Dataset records:
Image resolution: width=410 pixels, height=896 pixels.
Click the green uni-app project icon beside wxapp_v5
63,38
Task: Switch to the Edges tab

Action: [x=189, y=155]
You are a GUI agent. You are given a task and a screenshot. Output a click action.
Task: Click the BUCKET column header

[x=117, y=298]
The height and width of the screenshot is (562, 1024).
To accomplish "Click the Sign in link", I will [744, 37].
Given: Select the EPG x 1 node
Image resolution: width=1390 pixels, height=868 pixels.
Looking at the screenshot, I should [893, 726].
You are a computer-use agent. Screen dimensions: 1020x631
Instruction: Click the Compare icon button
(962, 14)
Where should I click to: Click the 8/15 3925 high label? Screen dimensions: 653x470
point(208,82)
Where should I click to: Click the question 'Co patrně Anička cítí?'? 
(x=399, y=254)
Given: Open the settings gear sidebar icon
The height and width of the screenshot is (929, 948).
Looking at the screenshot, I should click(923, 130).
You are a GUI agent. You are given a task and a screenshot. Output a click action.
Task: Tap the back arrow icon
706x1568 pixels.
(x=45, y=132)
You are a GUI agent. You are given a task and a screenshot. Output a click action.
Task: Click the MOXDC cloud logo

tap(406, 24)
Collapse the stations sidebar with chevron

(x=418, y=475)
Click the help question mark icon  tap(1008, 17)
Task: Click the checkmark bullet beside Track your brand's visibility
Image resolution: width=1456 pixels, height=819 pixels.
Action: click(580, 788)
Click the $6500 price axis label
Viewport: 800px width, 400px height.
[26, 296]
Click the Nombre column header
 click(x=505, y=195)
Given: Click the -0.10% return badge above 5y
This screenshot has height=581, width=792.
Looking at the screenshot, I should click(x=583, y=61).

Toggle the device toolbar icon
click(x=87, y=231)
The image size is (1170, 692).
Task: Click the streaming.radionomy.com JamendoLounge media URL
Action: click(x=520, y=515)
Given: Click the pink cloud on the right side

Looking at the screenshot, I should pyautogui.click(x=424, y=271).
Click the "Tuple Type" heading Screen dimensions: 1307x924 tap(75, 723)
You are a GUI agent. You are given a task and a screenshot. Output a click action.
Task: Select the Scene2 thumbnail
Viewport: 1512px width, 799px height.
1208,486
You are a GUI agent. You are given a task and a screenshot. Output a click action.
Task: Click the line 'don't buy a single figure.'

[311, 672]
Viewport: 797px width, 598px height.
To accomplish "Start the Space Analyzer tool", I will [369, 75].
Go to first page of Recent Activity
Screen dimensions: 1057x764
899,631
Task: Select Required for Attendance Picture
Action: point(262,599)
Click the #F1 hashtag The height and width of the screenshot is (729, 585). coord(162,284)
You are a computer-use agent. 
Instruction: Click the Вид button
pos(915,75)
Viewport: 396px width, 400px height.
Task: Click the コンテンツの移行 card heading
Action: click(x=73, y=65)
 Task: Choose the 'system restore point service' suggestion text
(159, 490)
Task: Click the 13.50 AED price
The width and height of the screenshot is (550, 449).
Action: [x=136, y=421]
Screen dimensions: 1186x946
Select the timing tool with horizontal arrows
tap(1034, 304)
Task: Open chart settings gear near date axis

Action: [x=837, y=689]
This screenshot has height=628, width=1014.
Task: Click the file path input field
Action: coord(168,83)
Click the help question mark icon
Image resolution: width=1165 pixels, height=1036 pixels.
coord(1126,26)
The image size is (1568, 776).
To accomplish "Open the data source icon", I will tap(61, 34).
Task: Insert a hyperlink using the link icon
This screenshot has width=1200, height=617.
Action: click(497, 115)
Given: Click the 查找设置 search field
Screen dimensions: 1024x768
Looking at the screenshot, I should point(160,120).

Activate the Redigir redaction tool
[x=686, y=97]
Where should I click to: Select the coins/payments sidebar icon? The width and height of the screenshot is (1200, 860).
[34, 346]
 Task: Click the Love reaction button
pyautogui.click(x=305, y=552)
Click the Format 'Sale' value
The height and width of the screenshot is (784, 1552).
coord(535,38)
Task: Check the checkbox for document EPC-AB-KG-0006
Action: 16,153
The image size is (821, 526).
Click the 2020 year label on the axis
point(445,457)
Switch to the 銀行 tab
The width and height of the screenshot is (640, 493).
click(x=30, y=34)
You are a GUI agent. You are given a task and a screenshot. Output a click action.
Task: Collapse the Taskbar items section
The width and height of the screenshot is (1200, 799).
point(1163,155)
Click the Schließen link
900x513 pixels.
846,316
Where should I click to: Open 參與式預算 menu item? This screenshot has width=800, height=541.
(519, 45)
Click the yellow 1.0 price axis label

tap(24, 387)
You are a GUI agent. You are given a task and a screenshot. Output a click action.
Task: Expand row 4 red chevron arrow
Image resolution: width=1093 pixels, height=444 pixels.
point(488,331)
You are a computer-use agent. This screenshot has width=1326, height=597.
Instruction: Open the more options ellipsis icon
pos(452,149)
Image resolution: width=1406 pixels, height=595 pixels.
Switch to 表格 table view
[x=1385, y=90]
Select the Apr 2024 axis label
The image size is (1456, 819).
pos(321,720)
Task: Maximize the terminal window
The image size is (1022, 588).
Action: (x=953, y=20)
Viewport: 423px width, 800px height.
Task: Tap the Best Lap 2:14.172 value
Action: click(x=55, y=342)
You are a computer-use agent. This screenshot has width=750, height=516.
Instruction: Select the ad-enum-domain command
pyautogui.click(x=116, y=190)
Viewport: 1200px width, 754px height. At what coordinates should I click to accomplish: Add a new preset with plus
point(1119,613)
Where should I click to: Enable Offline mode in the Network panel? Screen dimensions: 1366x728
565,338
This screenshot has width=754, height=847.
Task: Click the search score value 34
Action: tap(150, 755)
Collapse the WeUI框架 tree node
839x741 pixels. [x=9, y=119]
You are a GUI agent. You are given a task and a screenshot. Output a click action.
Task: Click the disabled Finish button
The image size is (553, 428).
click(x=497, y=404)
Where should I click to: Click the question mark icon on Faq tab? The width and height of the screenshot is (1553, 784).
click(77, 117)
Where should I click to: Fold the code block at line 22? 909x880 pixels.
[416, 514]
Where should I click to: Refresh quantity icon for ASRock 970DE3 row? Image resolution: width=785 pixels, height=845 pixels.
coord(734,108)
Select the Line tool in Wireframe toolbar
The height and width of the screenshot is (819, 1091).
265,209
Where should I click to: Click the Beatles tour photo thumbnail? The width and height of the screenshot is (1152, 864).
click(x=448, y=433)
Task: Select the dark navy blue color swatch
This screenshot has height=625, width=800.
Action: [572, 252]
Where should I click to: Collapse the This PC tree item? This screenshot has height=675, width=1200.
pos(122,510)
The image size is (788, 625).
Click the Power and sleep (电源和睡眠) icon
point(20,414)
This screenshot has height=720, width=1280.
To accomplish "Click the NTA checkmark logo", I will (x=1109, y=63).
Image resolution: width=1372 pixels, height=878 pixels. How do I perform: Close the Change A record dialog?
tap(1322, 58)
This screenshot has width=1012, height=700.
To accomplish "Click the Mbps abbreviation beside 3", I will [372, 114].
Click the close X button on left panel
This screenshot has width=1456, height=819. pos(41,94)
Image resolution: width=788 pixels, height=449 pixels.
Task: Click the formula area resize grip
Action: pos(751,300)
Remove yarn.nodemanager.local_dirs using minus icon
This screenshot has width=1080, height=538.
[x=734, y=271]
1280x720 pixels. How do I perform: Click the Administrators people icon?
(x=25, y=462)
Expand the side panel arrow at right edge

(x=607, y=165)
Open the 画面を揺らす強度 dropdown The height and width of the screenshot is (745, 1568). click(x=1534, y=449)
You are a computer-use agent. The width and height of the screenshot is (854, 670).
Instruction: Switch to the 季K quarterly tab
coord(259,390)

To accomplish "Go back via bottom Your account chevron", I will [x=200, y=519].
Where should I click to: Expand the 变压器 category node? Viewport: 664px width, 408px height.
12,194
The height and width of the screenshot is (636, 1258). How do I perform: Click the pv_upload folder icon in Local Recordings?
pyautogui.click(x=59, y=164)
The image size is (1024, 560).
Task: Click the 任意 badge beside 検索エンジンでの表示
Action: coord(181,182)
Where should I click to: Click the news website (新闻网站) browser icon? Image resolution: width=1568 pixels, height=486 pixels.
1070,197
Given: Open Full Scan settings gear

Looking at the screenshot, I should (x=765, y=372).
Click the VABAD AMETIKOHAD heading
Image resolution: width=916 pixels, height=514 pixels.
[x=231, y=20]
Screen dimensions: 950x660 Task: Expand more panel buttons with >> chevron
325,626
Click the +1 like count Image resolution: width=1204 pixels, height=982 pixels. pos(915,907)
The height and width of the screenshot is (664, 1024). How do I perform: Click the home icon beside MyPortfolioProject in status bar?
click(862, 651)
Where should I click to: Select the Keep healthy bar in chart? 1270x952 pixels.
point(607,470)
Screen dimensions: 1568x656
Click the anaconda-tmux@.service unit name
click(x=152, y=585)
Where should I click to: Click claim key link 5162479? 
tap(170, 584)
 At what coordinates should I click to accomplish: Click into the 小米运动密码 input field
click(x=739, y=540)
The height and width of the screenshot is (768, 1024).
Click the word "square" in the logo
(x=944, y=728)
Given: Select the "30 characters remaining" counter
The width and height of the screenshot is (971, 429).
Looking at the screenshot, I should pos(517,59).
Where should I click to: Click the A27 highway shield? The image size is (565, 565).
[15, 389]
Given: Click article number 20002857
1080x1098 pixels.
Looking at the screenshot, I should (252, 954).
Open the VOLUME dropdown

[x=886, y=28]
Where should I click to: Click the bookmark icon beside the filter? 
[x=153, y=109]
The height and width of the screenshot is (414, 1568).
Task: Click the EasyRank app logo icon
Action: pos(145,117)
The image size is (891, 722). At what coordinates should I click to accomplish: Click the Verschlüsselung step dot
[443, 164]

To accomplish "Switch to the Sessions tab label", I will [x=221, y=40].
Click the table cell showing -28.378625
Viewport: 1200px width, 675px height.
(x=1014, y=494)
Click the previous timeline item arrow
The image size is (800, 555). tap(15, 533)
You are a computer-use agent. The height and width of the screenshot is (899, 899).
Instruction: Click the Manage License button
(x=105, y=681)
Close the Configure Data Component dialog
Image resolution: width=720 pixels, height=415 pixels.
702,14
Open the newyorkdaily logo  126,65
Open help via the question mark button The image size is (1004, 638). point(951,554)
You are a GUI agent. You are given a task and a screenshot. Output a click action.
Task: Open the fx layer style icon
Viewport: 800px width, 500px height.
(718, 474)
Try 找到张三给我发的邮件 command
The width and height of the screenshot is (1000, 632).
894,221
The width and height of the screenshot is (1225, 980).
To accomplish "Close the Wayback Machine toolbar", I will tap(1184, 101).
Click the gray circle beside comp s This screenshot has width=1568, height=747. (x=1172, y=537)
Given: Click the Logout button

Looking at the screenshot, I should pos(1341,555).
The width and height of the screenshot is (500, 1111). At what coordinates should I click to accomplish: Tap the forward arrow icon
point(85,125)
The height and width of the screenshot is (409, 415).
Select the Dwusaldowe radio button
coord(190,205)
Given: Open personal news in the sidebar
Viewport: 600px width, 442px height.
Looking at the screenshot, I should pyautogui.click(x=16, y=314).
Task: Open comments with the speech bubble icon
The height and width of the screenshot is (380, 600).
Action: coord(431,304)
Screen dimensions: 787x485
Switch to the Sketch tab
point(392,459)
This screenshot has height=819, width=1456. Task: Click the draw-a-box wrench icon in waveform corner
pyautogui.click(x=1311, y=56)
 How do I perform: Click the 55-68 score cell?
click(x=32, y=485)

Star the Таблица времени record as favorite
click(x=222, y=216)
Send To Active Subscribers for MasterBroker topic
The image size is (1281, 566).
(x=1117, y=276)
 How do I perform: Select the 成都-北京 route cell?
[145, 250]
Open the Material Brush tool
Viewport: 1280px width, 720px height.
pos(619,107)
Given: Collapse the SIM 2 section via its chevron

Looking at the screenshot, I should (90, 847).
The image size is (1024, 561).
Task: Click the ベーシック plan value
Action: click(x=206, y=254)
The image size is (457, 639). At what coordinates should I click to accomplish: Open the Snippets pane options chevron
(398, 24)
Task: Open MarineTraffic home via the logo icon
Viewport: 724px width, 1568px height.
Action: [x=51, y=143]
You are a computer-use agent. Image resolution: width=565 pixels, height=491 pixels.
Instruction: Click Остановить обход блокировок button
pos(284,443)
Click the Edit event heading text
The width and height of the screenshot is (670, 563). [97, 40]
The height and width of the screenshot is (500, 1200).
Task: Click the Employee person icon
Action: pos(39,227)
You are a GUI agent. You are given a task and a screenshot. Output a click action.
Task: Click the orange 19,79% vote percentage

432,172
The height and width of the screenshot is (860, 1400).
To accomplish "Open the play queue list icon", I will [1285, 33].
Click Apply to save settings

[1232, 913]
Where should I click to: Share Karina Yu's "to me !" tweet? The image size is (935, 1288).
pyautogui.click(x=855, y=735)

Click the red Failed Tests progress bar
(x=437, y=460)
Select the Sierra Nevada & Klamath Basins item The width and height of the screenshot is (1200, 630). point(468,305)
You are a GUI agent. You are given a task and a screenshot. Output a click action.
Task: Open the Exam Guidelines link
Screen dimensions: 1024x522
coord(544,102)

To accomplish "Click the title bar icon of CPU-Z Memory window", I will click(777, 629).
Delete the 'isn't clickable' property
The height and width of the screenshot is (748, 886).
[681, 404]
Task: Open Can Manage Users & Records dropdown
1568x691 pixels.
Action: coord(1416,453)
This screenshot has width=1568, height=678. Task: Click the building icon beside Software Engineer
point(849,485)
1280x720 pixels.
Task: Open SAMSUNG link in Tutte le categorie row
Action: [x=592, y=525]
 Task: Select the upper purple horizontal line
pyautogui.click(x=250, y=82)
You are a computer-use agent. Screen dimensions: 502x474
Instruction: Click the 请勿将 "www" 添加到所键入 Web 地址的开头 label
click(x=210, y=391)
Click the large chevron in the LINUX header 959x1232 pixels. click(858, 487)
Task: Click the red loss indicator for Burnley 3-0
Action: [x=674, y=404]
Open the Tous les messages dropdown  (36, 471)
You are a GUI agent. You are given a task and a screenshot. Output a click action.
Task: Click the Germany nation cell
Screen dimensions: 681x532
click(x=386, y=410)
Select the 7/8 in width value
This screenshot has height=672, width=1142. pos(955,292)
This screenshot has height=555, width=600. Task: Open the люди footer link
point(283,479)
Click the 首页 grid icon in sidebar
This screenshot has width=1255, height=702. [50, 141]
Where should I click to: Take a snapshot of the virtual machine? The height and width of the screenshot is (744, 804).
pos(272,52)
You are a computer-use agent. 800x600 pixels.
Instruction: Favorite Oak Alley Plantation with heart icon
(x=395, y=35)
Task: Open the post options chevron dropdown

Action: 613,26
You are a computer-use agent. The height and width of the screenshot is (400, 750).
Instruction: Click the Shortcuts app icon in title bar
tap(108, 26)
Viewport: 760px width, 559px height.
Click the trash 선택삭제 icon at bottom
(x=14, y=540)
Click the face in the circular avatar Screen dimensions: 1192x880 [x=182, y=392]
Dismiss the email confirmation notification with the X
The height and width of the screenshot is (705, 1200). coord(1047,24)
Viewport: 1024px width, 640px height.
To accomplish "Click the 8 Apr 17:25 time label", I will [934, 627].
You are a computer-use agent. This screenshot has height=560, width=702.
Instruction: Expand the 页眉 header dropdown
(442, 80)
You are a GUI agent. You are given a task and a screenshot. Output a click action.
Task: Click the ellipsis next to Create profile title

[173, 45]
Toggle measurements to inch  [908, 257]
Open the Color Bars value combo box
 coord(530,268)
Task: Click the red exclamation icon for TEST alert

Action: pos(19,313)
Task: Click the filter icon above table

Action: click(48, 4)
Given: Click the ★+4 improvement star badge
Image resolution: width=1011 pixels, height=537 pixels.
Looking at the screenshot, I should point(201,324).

Exercise:
The listing above holds a line with "The image size is (891, 722)." and a line with "is (899, 899).". Print the stretch from the first through the second, exactly and alone.

Response for this exercise:
The image size is (891, 722). At what coordinates should I click to accomplish: Click the Verschlüsselung step dot
[443, 164]

To accomplish "Switch to the Sessions tab label", I will [x=221, y=40].
Click the table cell showing -28.378625
Viewport: 1200px width, 675px height.
(x=1014, y=494)
Click the previous timeline item arrow
The image size is (800, 555). tap(15, 533)
You are a computer-use agent. The height and width of the screenshot is (899, 899).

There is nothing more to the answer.